Page 113 of Remy

I check my cell, opening up the group chat with Ivy and Allison.

Ivy

Where is everyone?

Hello?

I’m thirsty. Who wants another drink?

Okay. Starting to freak. Are you guys still here?

Allison

I’m two feet behind you.

Ivy

lmao… Liv?

They upload a selfie of both of them. Ivy’s cleavage is smooshed together as she sticks her tongue out the side of her bright red lips, while Allison acts starstruck with a wide, gaping mouth and big bright eyes.
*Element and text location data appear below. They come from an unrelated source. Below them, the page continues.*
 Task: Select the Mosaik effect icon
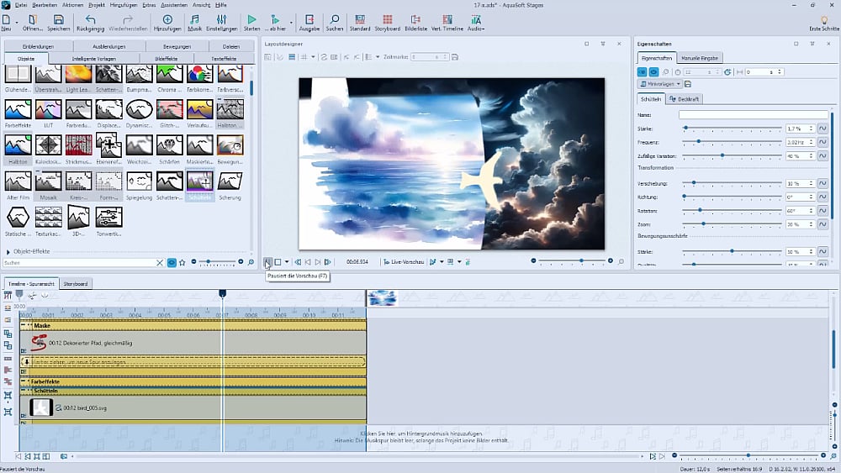point(48,181)
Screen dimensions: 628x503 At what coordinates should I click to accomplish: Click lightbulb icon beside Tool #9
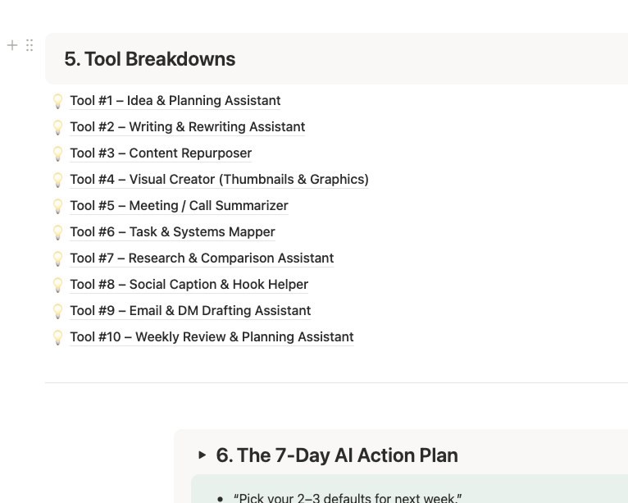58,311
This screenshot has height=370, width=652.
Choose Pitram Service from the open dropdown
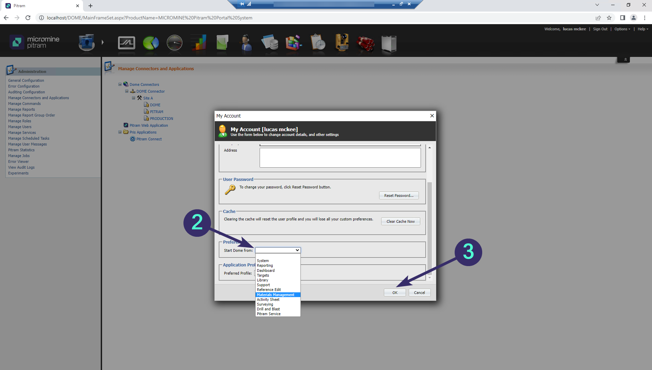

Guilt consumes me, devouring me from the inside out. I took them to a club with a bad reputation. I took them there knowing I was putting them in danger.

Allison

Paging Liv…

Ivy

Seriously, where are you? I’m getting worried.

The last message came two minutes ago. They’re going to kill me.

I blink furiously through my blurring vision and start typing.

Me

Sorry. Had an embarrassing stomach bug issue in the bathroom. Had to leave in a hurry. Will chat tomorrow.

I don’t wait for a reply.

I mute the conversation, already preempting their warranted responses of skepticism, and push to my feet.

The nausea grows with each blink. Each step. Each heartbeat.

We don’t cry.

We have to be strong.

I focus on the good things. My only things—my job, my home, my dad. But the taint of the week’s events only increases the churn in my gut.

Bile creeps up my throat.

The nausea wins.

I shove Remy’s ring into my pocket and rush to the bathroom, drop to my hands and knees, then purge.

It’s painful. My limited energy makes it a chore to even cling to the bowl. But at least I don’t cry. I let the anguish leave my system in violent bouts of acidic regurgitation. The heaves come one after another until I’m left spent on the cold tile floor, missing my mother, anguished over my father, and unwillingly craving a dark-eyed, sinister man to take care of me.